→ **EXTRACTED MATERIAL**:
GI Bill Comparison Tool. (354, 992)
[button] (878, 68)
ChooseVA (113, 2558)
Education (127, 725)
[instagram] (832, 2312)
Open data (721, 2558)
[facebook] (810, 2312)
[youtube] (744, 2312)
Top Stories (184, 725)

→ **WHAT YOU HAVE TO DO**:
Which lines run from the one containing "ChooseVA (113, 2558)" through the end of the material? Output exactly those lines and no others.

→ **EXERCISE RESPONSE**:
ChooseVA (113, 2558)
Education (127, 725)
[instagram] (832, 2312)
Open data (721, 2558)
[facebook] (810, 2312)
[youtube] (744, 2312)
Top Stories (184, 725)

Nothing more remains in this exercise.